======== Text excerpt ========
What does it mean to be physically fit? And how do we know if we are?

The easiest and the standard answer is the Body Mass Index (BMI) (weight in kilograms divided by the square of height in meters). It suggests the ideal body weight range given a person’s height. A BMI in the 18-25 range is considered normal weight. Above that you are overweight or obese; lower means underweight.

It’s a reasonably good metric for most people, but like all indices aiming to condense the answer of a complex question to a single number, it offers an imperfect and an incomplete picture. It doesn’t help after a point and is definitely not the ideal metric to track long-term fitness.

As I write this, my BMI is around 25. I got there in February 2021 after losing 20kgs over seven months. Before that, BMI categorised me as “obese”. So setting a goal for my fat loss phase was easy: lose weight. Weekly measurements indicated if I was on the right path.

But even during weight loss, I knew that progress is not just about body weight. What matters more is body composition: the percentage of fat, bone, and muscle in your body.

From WebMD:

‌‌‌Body composition is important because someone else can be the same height and weight as you, but they might have more body fat and less muscle. This could lead to different health issues in them. ‌The scale won’t tell you how much of your body is made up of fat and muscle mass. But assessing body composition can help you find that. Healthier body composition is less fat and more muscle mass. Too much body fat can lead to risks like cancer, diabetes, heart disease, and other health problems.
======== Material provided ========
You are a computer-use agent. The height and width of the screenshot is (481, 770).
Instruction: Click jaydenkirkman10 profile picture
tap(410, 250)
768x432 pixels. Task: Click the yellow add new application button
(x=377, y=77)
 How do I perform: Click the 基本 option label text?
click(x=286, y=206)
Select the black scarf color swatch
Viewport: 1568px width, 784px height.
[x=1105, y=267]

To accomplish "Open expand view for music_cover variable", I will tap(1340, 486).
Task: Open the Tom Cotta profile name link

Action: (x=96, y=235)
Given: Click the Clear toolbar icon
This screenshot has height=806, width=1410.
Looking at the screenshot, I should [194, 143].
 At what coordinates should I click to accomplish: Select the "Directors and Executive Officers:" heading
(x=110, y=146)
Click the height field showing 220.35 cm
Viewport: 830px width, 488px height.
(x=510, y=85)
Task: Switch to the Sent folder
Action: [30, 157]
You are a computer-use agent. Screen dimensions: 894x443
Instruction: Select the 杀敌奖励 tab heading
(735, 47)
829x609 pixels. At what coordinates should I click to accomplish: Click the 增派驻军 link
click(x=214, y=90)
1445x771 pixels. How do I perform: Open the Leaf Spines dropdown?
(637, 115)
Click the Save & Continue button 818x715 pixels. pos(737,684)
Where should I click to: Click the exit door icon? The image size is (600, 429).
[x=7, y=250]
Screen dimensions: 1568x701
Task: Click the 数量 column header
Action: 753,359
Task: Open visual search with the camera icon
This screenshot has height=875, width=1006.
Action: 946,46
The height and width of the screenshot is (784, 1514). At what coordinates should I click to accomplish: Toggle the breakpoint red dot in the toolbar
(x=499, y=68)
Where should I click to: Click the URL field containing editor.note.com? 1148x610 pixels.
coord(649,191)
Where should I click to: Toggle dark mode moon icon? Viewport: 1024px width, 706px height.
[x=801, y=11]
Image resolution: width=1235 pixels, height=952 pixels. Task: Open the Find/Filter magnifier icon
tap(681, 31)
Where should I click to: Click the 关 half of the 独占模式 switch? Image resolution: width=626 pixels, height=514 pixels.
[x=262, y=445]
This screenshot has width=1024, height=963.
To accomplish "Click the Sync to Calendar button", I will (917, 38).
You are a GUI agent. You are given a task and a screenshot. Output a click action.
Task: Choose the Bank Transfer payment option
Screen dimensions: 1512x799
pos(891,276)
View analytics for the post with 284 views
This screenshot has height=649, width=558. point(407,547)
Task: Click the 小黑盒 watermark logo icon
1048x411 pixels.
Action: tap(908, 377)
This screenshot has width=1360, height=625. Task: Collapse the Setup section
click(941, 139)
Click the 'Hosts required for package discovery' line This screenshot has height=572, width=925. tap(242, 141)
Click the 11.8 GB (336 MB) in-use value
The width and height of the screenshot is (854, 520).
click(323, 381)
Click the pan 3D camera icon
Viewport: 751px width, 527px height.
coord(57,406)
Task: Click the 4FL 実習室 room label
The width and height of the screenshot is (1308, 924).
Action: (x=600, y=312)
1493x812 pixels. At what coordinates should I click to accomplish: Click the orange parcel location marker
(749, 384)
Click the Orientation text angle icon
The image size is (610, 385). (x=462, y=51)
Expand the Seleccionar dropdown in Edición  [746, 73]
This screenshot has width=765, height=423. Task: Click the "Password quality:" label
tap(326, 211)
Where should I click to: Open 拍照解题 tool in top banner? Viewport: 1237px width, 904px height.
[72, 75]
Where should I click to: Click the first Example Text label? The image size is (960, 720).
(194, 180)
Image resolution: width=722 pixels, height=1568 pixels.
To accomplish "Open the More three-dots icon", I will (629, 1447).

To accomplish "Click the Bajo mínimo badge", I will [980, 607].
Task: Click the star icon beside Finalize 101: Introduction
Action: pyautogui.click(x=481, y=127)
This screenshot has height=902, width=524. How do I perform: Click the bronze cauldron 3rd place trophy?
========
[Tasks to perform]:
1. According to the text on physical fitness, what BMI range is considered normal weight?
2. From the text on physical fitness, copy the part that opens with the words containing "But even during" and closes with "in your body.".
3. Say whether each statement agrees with the text on physical fitness. Answer yes or no, and quote the deciding words of the text.
(a) The writer lost 20kgs over seven months.
(b) A healthier body composition has more fat and less muscle mass.
(c) BMI is weight in kilograms divided by height in meters.

[Answers for each item]:
1. 18-25

2.
But even during weight loss, I knew that progress is not just about body weight. What matters more is body composition: the percentage of fat, bone, and muscle in your body.

3.
(a) Yes: "after losing 20kgs over seven months"
(b) No: "Healthier body composition is less fat and more muscle mass."
(c) No: "weight in kilograms divided by the square of height in meters"